To say that the Todoroki family in My Hero Academia is broken is an understatement. The father, Enji (know to the public as Endeavor, the number one hero), was abusive to both his children and wife. He’s trying to mend his ways, but the damage he left is much more akin to that of a villain than a hero, with the fiery wreckage including a mother who has lost her sanity and children in various stages of forgiveness, with the MHA Wiki article on the Todorokis describing it best:
Natsuo hates Enji and has not forgiven him for the treatment he gave them all those years. Fuyumi has the best relationship with her father out of all the children and wishes for a normal, well-adjusted family. Shoto himself now has a mixed opinion on Enji, thinking highly of his hero work, but poorly as a parental figure. While he does not expect to be ever forgiven by his children and wife, Enji does wish to make up for all the wrongdoing he has ever caused to them.
That said, their situation is immensely better than it was several season ago—hard to believe, I know, but viewers of the TV series understand. Todoroki, confronted by Deku, came to accept the strength he’s inherited from his father, and afterwards started making inroads toward both accepting his powers and starting to repair the bonds with his mother (easy) and father (harder), the latter of whom is now patiently trying to become a better dad and a better man in general. Healing is happening (as demonstrated by Todoroki’s more chill and helpful demeanor), but it would never had occurred had he not talked (or yelled) things through, if only on the surface-level, with his classmate.
Todoroki’s storyline reminds me much of how I’ve lived my own life.
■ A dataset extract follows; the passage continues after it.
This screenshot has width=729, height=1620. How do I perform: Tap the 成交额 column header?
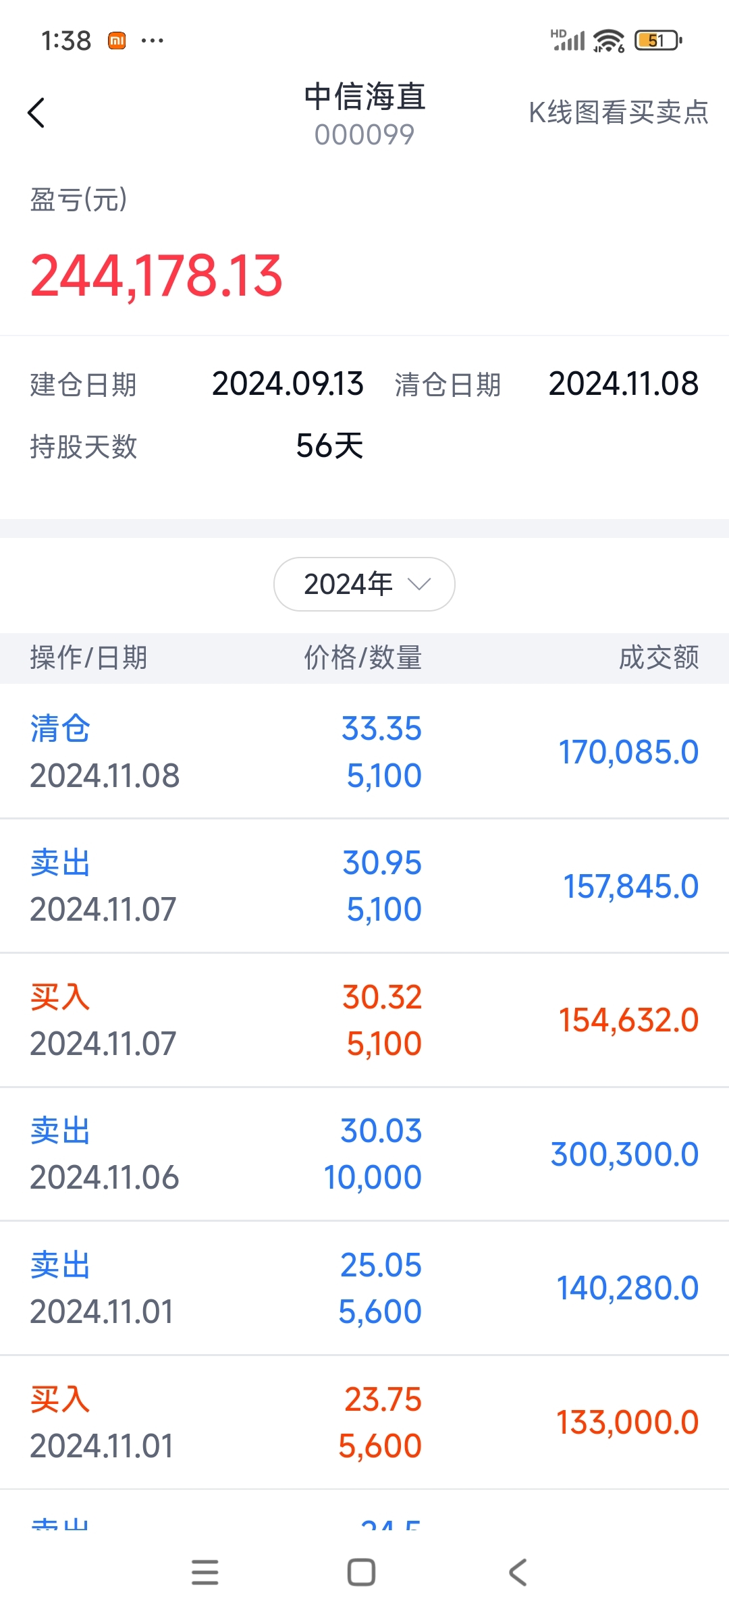point(659,657)
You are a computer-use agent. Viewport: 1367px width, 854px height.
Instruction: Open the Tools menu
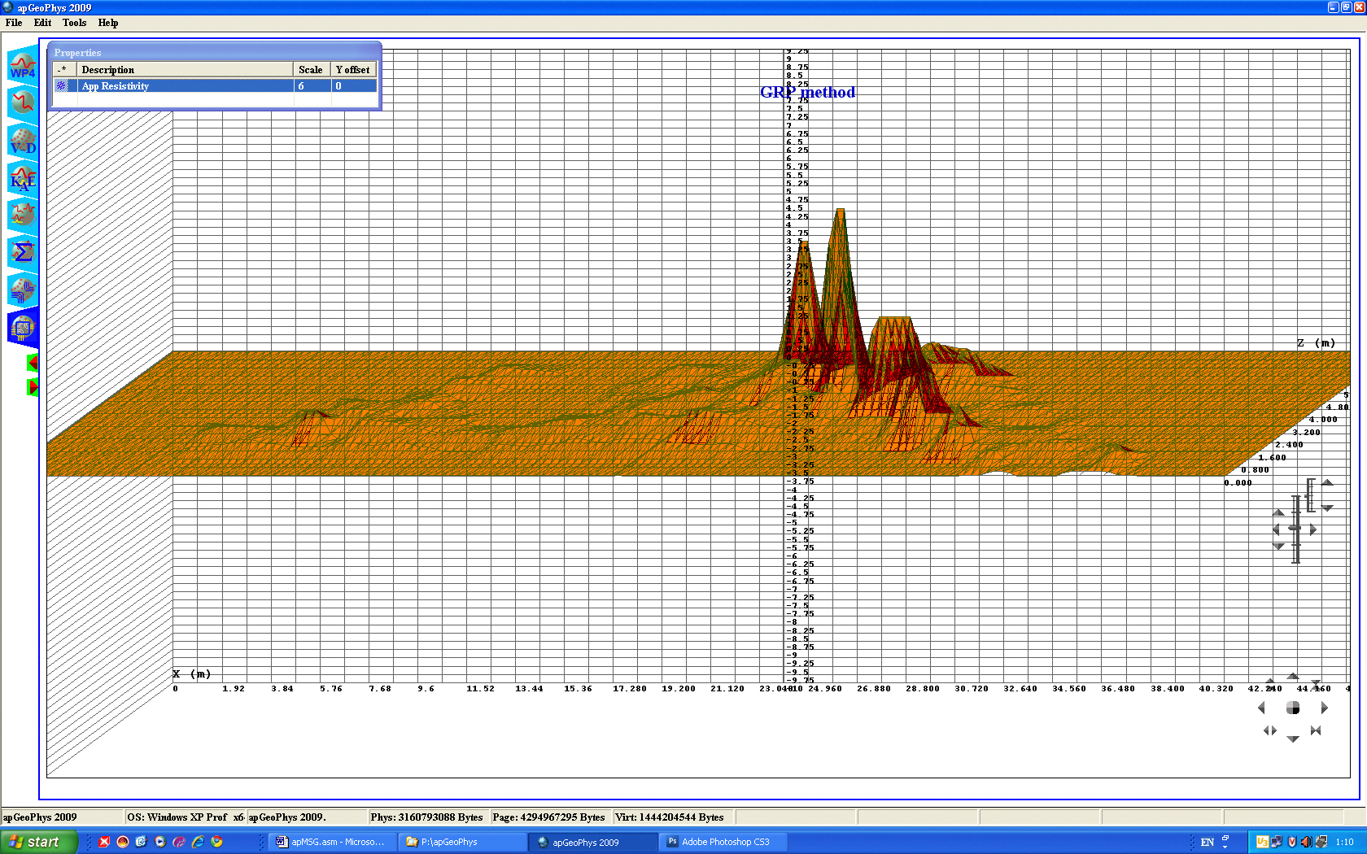pyautogui.click(x=74, y=23)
I have burns as well, though not as obvious and deep-scarring as Todoroki’s or maybe yours, dear reader. And yet, as comparatively light as they might be, I’ve avoided processing them for much of my life. Actually, that’s probably less accurate than to say I’ve avoided processing these pains with others. Like Todoroki, I’ve let these pains burn within until I’ve become cold as ice.
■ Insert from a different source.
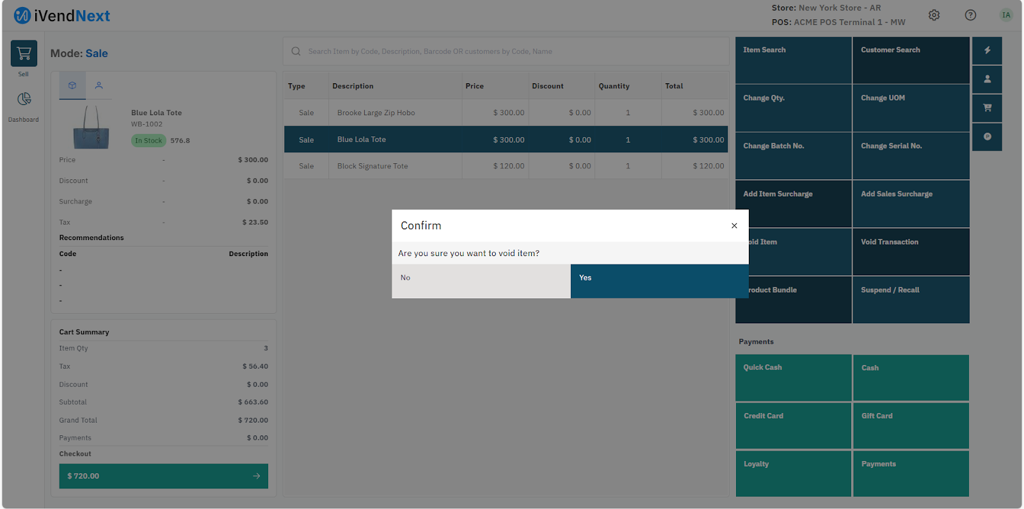
Task: Choose the Credit Card payment tile
Action: tap(793, 426)
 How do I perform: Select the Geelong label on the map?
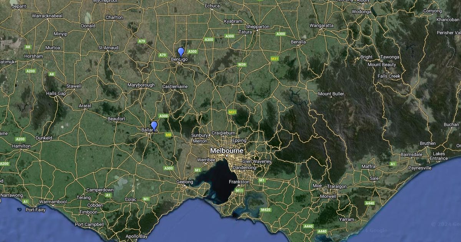pyautogui.click(x=184, y=182)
Here’s the problem: When I avoid sharing my pains with other loved ones, and particularly trusted folks who can give me an experienced, intelligent, compassionate, and truthful perspective, I’m allowing an organism live and develop, a festering gobble of feelings that likely moves in one of two directions matching Todoroki’s two sides (and possibly alternating between)—a fiery anger or bitterness that keeps healing from happening between those that inflicted pain on me and myself, and within my own soul, and a frozen wall that blocks out the possibility that forgiveness can occur.
Strangely enough, these feelings, that can snowball without one realizing it, are built on pride. It’s not likely most of us wouldn’t want to move forward, to heal and forgive, but we’re human. The tendency for me, at least, is to remember incidents and people at their worst and the times they most deeply connected with me, which is usually when they’ve hurt me. And my pride lifts me up to a higher estate than it should, which reinforces the righteousness I feel, and thus also an inability to forgive and move forward.
Right now, I’m dealing with such toward people as a group instead of individually. Fiercer on some days and weeks than others, though raging particularly strong the last few months, are my feelings toward my former church. Despite how much people there loved me and how critical it was for both in my salvation story and then later growth as a Christian, I only see the negatives and hurt that the people there caused me. The smoke in my eyes in the form of said pride keeps me from seeing my own role in such matters; I’m also too busy coughing on the smoke of bitterness to duck down low, where I can breathe in humility and begin the process of forgiveness.
But I’m working through it. A little. Kind of like Todoroki, I don’t speak about it a whole lot, but there are movements here and there. For him, he did it via Deku, and he’s slowly letting more of himself become known to his classmates, who remain surprised when he asserts himself, but are now, I think, seeing him as just a regular guy instead of this remarkably powerful, out-of-their league, cool individual. And I’m assuming, as well, that some discussions happen at home between the Todoroki siblings and maybe in the quiet as he spends time with his mother.
Personally, I share a little bit about my bitterness, usually as I give context for some other struggle or some praise, with friends at my church now. And when I do, I feel my heart moving toward the place it should be, more like Christ’s—further along in truth and in humility. And healing is happening, though my heart sometimes returns to anger when I fall back to my old nature, letting the acrimony burn instead of choosing love.
And that reinforces what my mind knows but which my heart must more full embrace—it’s only when I get out of myself that I’ll be able to become a better man, that I can grow and mature like Todoroki, that I can be kinder and more self-sacrificial like Endeavor has. But I can’t get there myself—like both those men, I more rather make a mess of my mental state when I try to go it alone. So here’s hoping that I progress by letting others in and sharing with them, by being authentic and humble. And here’s hoping the same for you if you’re struggling, stuck the valleys of bitterness and hate, or sometimes drifting low and sometimes recovering, for you’re in good (and sometimes bad) company—you’re there with Endeavor, Todoroki, and me.